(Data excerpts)
== Segment start ==

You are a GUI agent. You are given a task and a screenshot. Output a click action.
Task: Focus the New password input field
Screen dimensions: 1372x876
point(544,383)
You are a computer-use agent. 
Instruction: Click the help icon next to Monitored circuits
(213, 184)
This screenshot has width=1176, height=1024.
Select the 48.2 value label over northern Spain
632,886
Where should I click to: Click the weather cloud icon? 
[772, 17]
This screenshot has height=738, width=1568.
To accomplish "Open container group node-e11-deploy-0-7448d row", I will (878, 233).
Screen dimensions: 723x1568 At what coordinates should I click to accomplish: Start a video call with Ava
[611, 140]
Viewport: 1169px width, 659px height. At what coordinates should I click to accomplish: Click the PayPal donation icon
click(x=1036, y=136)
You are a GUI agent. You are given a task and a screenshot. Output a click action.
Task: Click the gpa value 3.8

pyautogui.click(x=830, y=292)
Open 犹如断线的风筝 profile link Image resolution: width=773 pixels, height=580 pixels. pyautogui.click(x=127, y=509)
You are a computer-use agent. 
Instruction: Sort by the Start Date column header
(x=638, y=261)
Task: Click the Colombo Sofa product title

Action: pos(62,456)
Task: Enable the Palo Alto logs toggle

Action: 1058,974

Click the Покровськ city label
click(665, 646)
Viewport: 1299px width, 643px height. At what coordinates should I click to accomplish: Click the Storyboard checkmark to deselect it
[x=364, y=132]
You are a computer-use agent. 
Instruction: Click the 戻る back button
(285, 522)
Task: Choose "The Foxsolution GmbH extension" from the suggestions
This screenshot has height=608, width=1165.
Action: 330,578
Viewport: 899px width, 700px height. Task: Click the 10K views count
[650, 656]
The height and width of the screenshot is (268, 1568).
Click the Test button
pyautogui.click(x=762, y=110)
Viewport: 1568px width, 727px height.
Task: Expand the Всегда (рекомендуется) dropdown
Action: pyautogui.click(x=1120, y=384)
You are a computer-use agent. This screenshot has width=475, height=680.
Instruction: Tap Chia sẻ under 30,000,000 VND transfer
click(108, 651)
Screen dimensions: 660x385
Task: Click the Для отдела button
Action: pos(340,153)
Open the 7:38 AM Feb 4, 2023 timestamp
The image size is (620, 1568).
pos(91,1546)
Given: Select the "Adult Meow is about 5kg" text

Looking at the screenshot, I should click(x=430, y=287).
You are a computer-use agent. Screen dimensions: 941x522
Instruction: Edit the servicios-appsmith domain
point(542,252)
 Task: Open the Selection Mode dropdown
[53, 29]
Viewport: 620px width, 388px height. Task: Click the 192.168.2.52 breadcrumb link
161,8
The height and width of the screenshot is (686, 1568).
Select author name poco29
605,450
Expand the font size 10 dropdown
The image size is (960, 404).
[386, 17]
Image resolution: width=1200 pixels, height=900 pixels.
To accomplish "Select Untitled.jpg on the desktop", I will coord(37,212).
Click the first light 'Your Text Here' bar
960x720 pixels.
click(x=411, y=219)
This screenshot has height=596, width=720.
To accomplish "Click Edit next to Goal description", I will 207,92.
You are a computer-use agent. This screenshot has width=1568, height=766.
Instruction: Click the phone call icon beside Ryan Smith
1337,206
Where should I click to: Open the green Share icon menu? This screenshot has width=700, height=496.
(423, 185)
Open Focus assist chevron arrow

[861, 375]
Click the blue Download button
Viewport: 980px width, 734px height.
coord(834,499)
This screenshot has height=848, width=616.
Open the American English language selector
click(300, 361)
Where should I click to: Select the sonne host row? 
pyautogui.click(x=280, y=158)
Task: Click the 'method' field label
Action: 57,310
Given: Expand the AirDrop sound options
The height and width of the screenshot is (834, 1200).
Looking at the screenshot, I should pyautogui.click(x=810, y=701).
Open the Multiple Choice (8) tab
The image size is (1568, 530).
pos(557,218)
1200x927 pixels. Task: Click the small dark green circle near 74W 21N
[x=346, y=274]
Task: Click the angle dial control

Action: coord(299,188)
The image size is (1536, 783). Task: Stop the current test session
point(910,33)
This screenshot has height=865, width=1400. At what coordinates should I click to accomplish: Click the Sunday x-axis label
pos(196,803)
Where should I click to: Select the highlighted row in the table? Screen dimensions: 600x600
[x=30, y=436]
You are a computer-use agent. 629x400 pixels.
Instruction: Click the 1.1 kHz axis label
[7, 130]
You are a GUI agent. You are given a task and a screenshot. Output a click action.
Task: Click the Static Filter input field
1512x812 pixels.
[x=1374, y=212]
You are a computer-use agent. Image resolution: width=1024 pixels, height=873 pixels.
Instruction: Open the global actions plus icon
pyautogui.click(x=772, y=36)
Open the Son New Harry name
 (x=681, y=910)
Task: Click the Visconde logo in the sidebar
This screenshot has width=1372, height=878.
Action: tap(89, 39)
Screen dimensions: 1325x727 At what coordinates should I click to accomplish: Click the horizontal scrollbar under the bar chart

== Segment end ==

The records above need copying again. Keep each word as it is.

▸ OUTPUT:
You are a GUI agent. You are given a task and a screenshot. Output a click action.
Task: Focus the New password input field
Screen dimensions: 1372x876
point(544,383)
You are a computer-use agent. 
Instruction: Click the help icon next to Monitored circuits
(213, 184)
This screenshot has width=1176, height=1024.
Select the 48.2 value label over northern Spain
632,886
Where should I click to: Click the weather cloud icon? 
[772, 17]
This screenshot has height=738, width=1568.
To accomplish "Open container group node-e11-deploy-0-7448d row", I will (878, 233).
Screen dimensions: 723x1568 At what coordinates should I click to accomplish: Start a video call with Ava
[611, 140]
Viewport: 1169px width, 659px height. At what coordinates should I click to accomplish: Click the PayPal donation icon
click(x=1036, y=136)
You are a GUI agent. You are given a task and a screenshot. Output a click action.
Task: Click the gpa value 3.8

pyautogui.click(x=830, y=292)
Open 犹如断线的风筝 profile link Image resolution: width=773 pixels, height=580 pixels. pyautogui.click(x=127, y=509)
You are a computer-use agent. 
Instruction: Sort by the Start Date column header
(x=638, y=261)
Task: Click the Colombo Sofa product title

Action: pos(62,456)
Task: Enable the Palo Alto logs toggle

Action: 1058,974

Click the Покровськ city label
click(665, 646)
Viewport: 1299px width, 643px height. At what coordinates should I click to accomplish: Click the Storyboard checkmark to deselect it
[x=364, y=132]
You are a computer-use agent. 
Instruction: Click the 戻る back button
(285, 522)
Task: Choose "The Foxsolution GmbH extension" from the suggestions
This screenshot has height=608, width=1165.
Action: 330,578
Viewport: 899px width, 700px height. Task: Click the 10K views count
[650, 656]
The height and width of the screenshot is (268, 1568).
Click the Test button
pyautogui.click(x=762, y=110)
Viewport: 1568px width, 727px height.
Task: Expand the Всегда (рекомендуется) dropdown
Action: pyautogui.click(x=1120, y=384)
You are a computer-use agent. This screenshot has width=475, height=680.
Instruction: Tap Chia sẻ under 30,000,000 VND transfer
click(108, 651)
Screen dimensions: 660x385
Task: Click the Для отдела button
Action: pos(340,153)
Open the 7:38 AM Feb 4, 2023 timestamp
The image size is (620, 1568).
pos(91,1546)
Given: Select the "Adult Meow is about 5kg" text

Looking at the screenshot, I should click(x=430, y=287).
You are a computer-use agent. Screen dimensions: 941x522
Instruction: Edit the servicios-appsmith domain
point(542,252)
 Task: Open the Selection Mode dropdown
[53, 29]
Viewport: 620px width, 388px height. Task: Click the 192.168.2.52 breadcrumb link
161,8
The height and width of the screenshot is (686, 1568).
Select author name poco29
605,450
Expand the font size 10 dropdown
The image size is (960, 404).
[386, 17]
Image resolution: width=1200 pixels, height=900 pixels.
To accomplish "Select Untitled.jpg on the desktop", I will coord(37,212).
Click the first light 'Your Text Here' bar
960x720 pixels.
click(x=411, y=219)
This screenshot has height=596, width=720.
To accomplish "Click Edit next to Goal description", I will 207,92.
You are a computer-use agent. This screenshot has width=1568, height=766.
Instruction: Click the phone call icon beside Ryan Smith
1337,206
Where should I click to: Open the green Share icon menu? This screenshot has width=700, height=496.
(423, 185)
Open Focus assist chevron arrow

[861, 375]
Click the blue Download button
Viewport: 980px width, 734px height.
coord(834,499)
This screenshot has height=848, width=616.
Open the American English language selector
click(300, 361)
Where should I click to: Select the sonne host row? 
pyautogui.click(x=280, y=158)
Task: Click the 'method' field label
Action: 57,310
Given: Expand the AirDrop sound options
The height and width of the screenshot is (834, 1200).
Looking at the screenshot, I should pyautogui.click(x=810, y=701).
Open the Multiple Choice (8) tab
The image size is (1568, 530).
pos(557,218)
1200x927 pixels. Task: Click the small dark green circle near 74W 21N
[x=346, y=274]
Task: Click the angle dial control

Action: coord(299,188)
The image size is (1536, 783). Task: Stop the current test session
point(910,33)
This screenshot has height=865, width=1400. At what coordinates should I click to accomplish: Click the Sunday x-axis label
pos(196,803)
Where should I click to: Select the highlighted row in the table? Screen dimensions: 600x600
[x=30, y=436]
You are a computer-use agent. 629x400 pixels.
Instruction: Click the 1.1 kHz axis label
[7, 130]
You are a GUI agent. You are given a task and a screenshot. Output a click action.
Task: Click the Static Filter input field
1512x812 pixels.
[x=1374, y=212]
You are a computer-use agent. Image resolution: width=1024 pixels, height=873 pixels.
Instruction: Open the global actions plus icon
pyautogui.click(x=772, y=36)
Open the Son New Harry name
 (x=681, y=910)
Task: Click the Visconde logo in the sidebar
This screenshot has width=1372, height=878.
Action: tap(89, 39)
Screen dimensions: 1325x727 At what coordinates should I click to accomplish: Click the horizontal scrollbar under the bar chart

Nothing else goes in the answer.